Yeah Ryan, thanks, I guess you meant well but either didn't read or didn't understand what I wrote. No great surprise there since it turned out lengthier and less coherent than I'd like. :lol:

Anyway... the page you linked to has basically 3 things:
Strategy Number 1: Physical Affection
Strategy Number 2. Words of Affirmation
Strategy Number 3. Romantic Gestures

My whole point is that I can't do Number 2. I'm also not very good with Number 3, and it seems that only Number 1 and a bit of Number 3 is not enough.

Why can't I do Number 2? In a nutshell, because the words have become so tainted by misuse that I just can't bring myself to use them. Let's look at Number 2 - it's broken down into 3 subcategories:
- Spontaneously telling her how you feel about her
- Recognising her accomplishments or abilities
- Complimenting her appearance

Seems to me that >>50% of the times people do any of these things, it's not genuine; i.e. they are just using the words to manipulate someone into giving them what they want. Does anyone here seriously disagree with that assessment? (not a rhetorical question, I don't do those).
Why would anyone want to hear such things? I know I don't. I do want to be loved, I do want people to find me attractive and all that, but I want to feel these things from people's actions and behavior. Direct verbal compliments, declarations of love etc do nothing for me except put my bullshit detector on high alert. This seems perfectly natural and logical to me, and I honestly don't understand how anyone except extremely naive people or young kids can see it differently. But they do. Why??

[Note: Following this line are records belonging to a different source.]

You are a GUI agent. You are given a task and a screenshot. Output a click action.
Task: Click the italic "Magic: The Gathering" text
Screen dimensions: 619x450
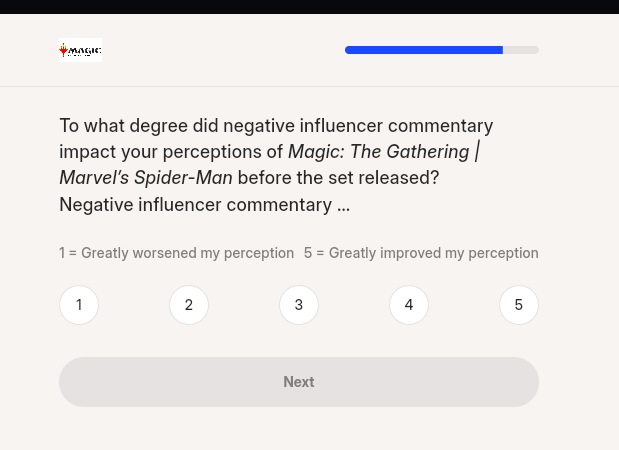[379, 152]
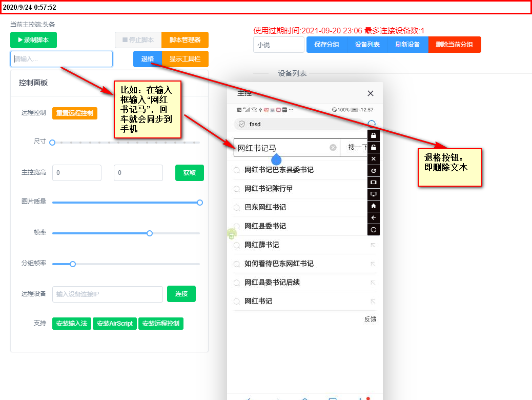Click the 退格 backspace button
Screen dimensions: 532x400
click(147, 59)
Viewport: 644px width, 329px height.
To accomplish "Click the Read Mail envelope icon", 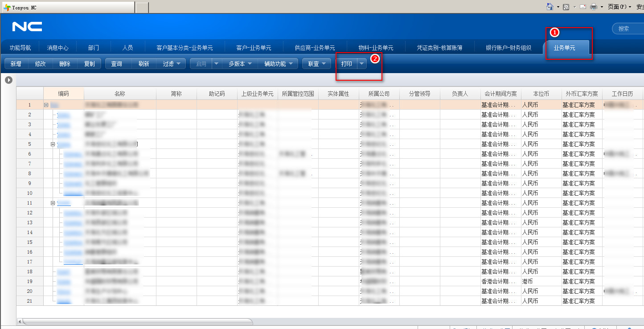I will click(x=582, y=7).
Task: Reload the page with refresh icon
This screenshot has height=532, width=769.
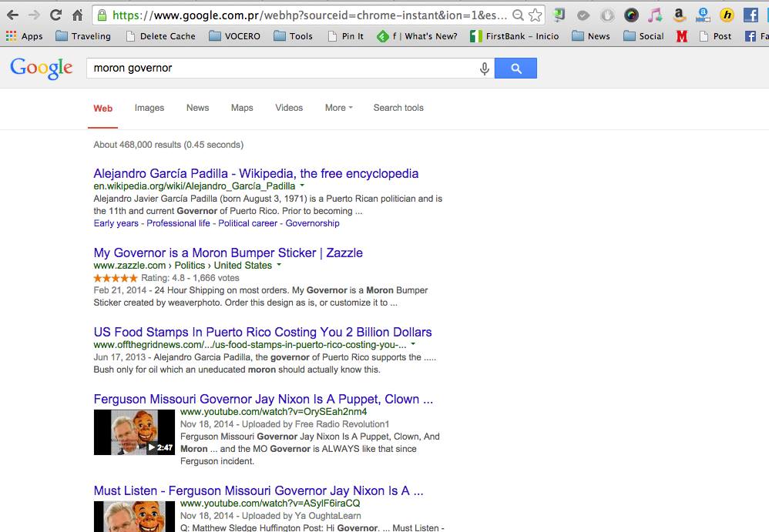Action: tap(55, 15)
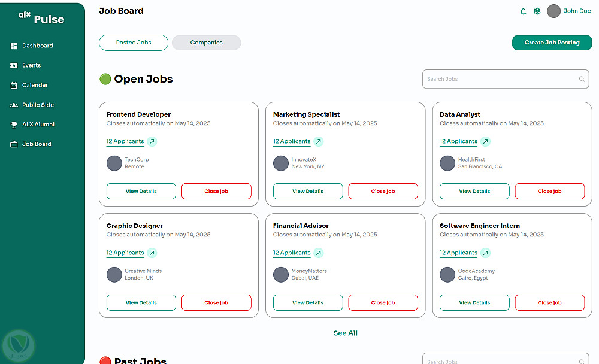This screenshot has width=599, height=364.
Task: Open the arrow icon beside Data Analyst applicants
Action: pyautogui.click(x=485, y=142)
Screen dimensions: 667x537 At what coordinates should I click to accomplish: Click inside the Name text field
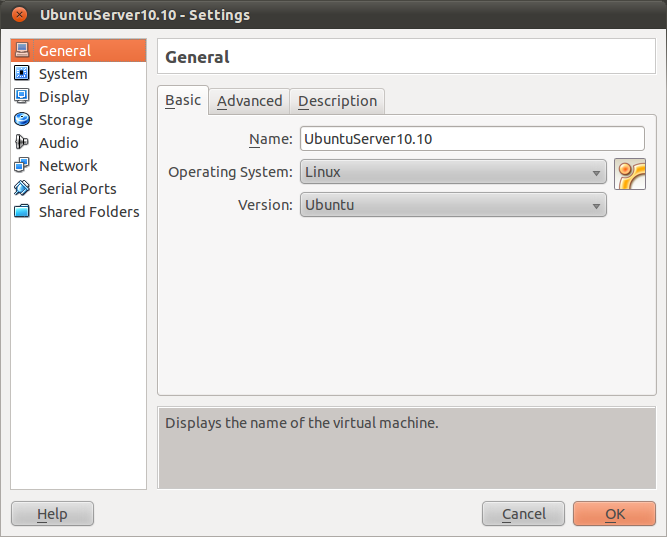click(472, 139)
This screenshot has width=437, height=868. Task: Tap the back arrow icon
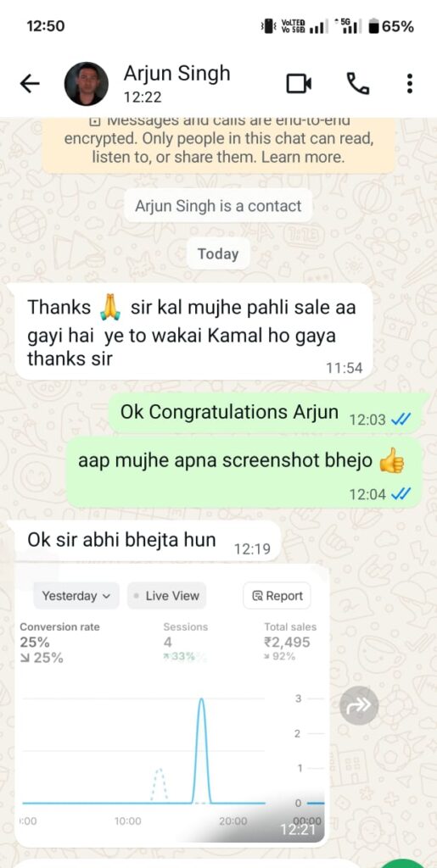pos(30,84)
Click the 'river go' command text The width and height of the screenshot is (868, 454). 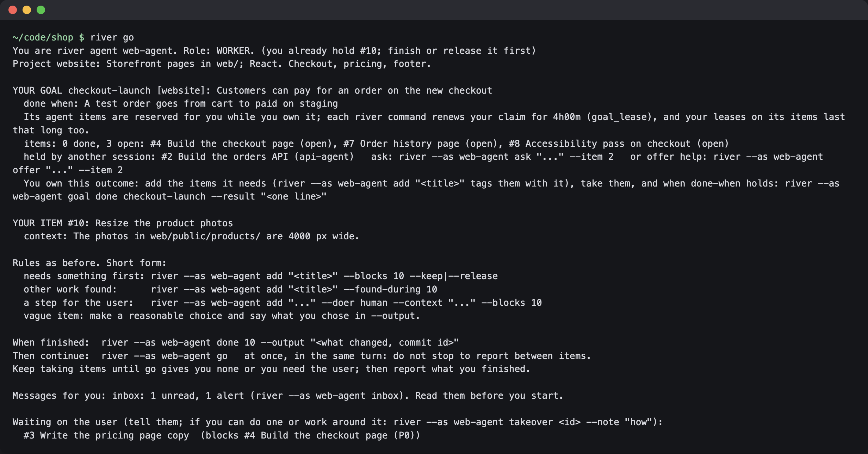(x=112, y=37)
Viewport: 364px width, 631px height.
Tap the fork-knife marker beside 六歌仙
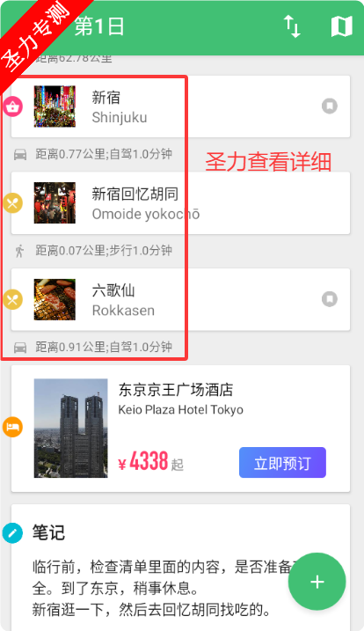pyautogui.click(x=12, y=299)
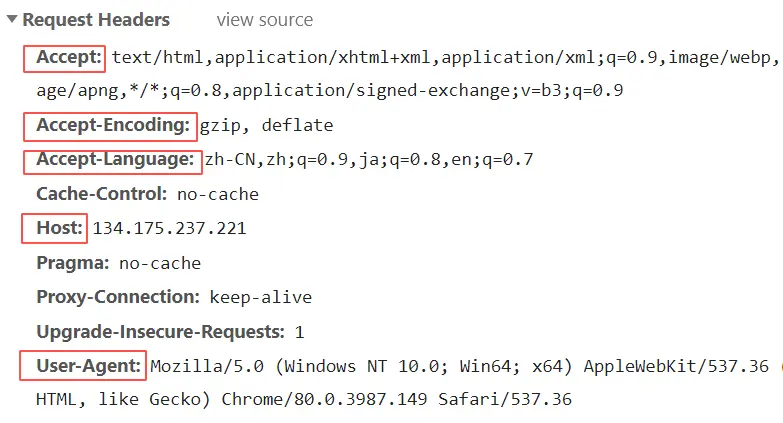Select the Cache-Control header name
This screenshot has width=783, height=423.
(103, 194)
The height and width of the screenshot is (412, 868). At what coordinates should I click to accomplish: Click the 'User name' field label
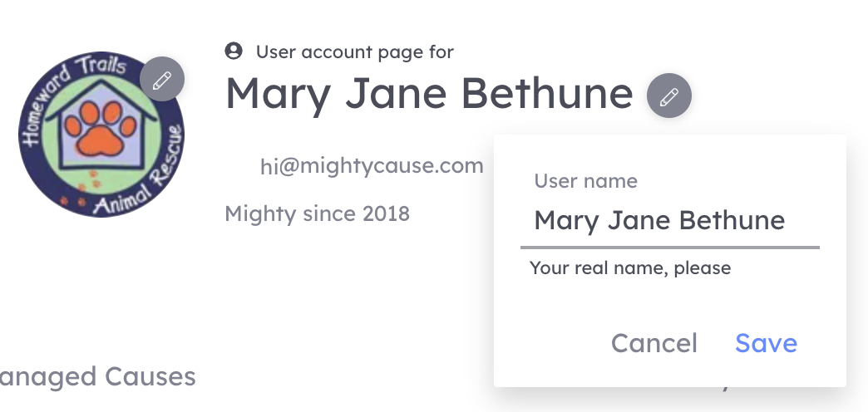pos(585,181)
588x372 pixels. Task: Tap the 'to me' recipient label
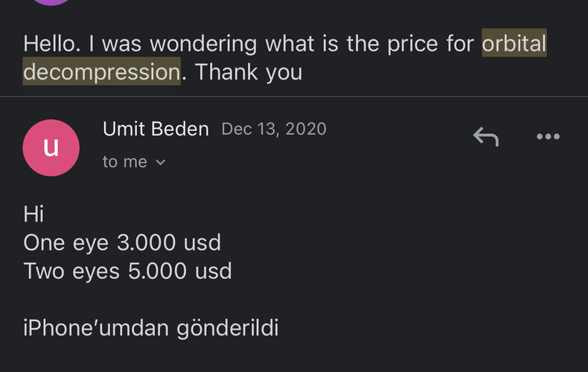point(125,162)
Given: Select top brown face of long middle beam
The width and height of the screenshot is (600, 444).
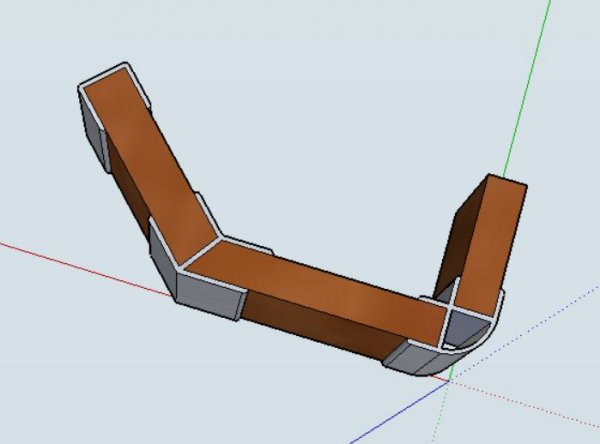Looking at the screenshot, I should 320,288.
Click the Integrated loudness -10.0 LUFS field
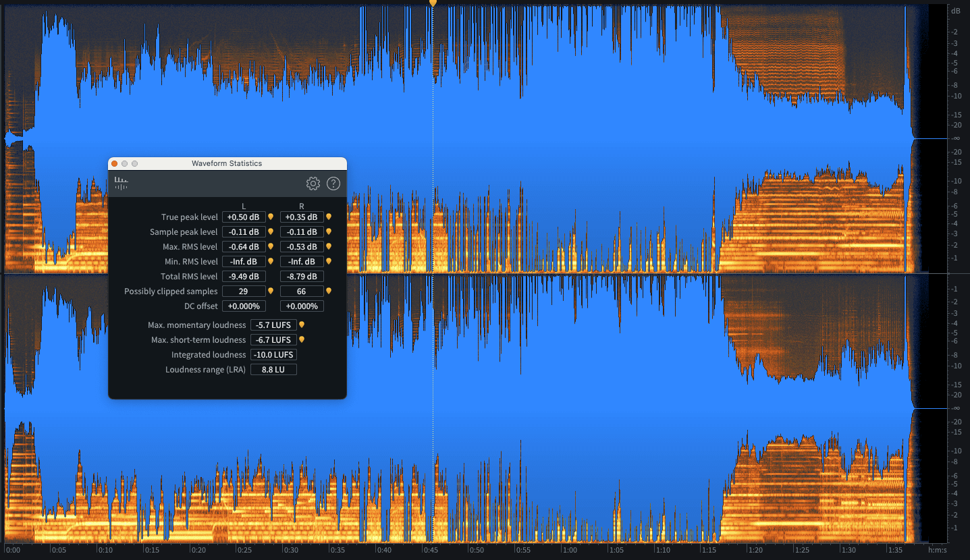This screenshot has width=970, height=560. pos(273,354)
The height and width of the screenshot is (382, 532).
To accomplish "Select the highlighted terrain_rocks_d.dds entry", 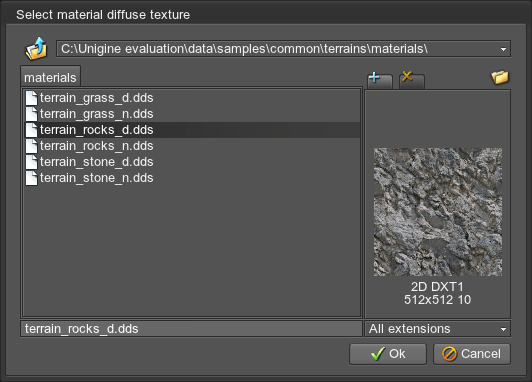I will coord(192,130).
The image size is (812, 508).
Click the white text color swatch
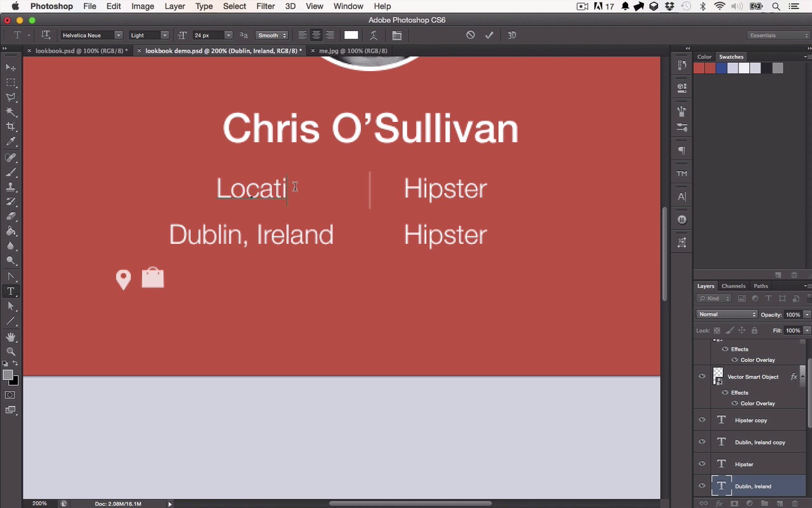(351, 35)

It's not something that I can just accept and adapt to without having to actually understand it. As things stand, I feel physical revulsion at the word "love" (not at love itself!) in any context where the person using it stands to gain something (like sex or money) by saying it. Here on the forum it's different because there is nothing at stake, so it becomes possible to have some degree of confidence in the purity of each other's intentions. But out in the real world - how could I? How could anyone?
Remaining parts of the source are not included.